If you think patients regret ObamaCare, you should hear insurers. In one of the biggest mea culpas yet, the CEO of UnitedHealth Group, Stephen Hemsley, apologized to investors for ever joining the government’s healthcare exchange. It was a particularly significant moment in the ObamaCare debate, since the company is America’s largest health insurer. At a meeting this week, Hemsley said the move had been brutal to their bottom line, resulting in “more than a half-billion dollars in losses.” Like so many companies, UnitedHealth had hoped the new system would be stronger after weathering the initial storms. They were wrong.
“It was, for us, a bad decision,” he admitted. “I take accountability for sitting out the exchange market in year one so we could in theory observe, learn, and see how the market experience would develop. In retrospect, we should have stayed out longer. We did not believe it would form this slowly, be this porous, or become this severe.”

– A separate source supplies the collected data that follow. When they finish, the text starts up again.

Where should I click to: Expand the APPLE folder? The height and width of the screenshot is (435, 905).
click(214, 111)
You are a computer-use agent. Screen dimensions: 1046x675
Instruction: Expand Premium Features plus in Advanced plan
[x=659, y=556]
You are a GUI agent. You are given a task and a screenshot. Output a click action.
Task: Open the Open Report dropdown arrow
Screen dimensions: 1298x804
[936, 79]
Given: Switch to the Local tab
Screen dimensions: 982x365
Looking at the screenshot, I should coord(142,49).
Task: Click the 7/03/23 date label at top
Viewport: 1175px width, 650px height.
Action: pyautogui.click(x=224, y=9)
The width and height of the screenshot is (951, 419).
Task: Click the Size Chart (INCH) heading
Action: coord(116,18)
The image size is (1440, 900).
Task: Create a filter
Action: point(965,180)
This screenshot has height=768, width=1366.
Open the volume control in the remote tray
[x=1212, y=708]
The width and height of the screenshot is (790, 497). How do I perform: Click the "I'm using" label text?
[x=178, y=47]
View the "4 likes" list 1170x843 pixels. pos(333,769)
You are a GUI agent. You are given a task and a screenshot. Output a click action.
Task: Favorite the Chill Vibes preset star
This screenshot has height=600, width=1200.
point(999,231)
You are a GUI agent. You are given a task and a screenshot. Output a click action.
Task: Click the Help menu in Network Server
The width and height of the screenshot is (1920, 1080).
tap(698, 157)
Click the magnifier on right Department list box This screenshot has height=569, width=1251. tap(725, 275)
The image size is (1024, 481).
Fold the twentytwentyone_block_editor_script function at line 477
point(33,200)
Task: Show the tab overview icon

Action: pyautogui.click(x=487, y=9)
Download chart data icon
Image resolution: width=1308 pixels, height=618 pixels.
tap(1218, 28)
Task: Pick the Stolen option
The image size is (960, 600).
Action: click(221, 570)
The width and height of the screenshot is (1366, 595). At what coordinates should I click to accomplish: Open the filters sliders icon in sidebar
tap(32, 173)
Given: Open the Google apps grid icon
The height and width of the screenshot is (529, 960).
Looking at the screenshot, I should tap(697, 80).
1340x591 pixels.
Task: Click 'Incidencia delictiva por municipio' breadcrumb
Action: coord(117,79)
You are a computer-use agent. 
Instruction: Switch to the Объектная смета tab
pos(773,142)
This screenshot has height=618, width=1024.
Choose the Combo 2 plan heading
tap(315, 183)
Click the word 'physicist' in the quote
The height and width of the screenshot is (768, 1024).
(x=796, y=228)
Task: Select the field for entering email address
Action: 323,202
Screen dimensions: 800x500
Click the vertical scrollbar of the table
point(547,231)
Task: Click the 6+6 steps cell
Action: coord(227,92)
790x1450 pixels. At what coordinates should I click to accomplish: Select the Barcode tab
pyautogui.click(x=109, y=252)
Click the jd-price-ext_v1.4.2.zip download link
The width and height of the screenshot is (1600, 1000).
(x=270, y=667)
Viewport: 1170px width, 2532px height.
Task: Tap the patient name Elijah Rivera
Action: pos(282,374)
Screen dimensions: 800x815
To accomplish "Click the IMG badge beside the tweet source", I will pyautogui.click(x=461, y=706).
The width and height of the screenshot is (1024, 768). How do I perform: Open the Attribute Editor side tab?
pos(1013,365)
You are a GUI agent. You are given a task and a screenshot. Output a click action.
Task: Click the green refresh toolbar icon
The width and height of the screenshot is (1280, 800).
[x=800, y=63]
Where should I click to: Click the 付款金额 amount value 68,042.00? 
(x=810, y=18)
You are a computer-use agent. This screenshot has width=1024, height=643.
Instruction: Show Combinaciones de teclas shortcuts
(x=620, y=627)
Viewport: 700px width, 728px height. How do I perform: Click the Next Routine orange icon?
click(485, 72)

Now, after just a couple years, the company is pulling out. Unfortunately, Hemsley is learning a painful lesson: when you violate the principles of the free market and patient- driven health care (as ObamaCare does), you will pay. With exchange enrollment down and the support around it collapsing, he explained, “We can’t subsidize a market that doesn’t appear at this point to be sustaining itself.”
Of course, Congress hopes that UnitedHealth’s exit from the exchanges coincides with America’s, now that the bill to repeal major pieces of ObamaCare is gaining steam. Meanwhile, the government’s health care system is in for a big shock if more companies like UnitedHealth walk away. Ironically, most of the insurance industry decided to back ObamaCare because they were told how good it would be for business. Turns out, that was just another broken promise to add to the president’s growing collection.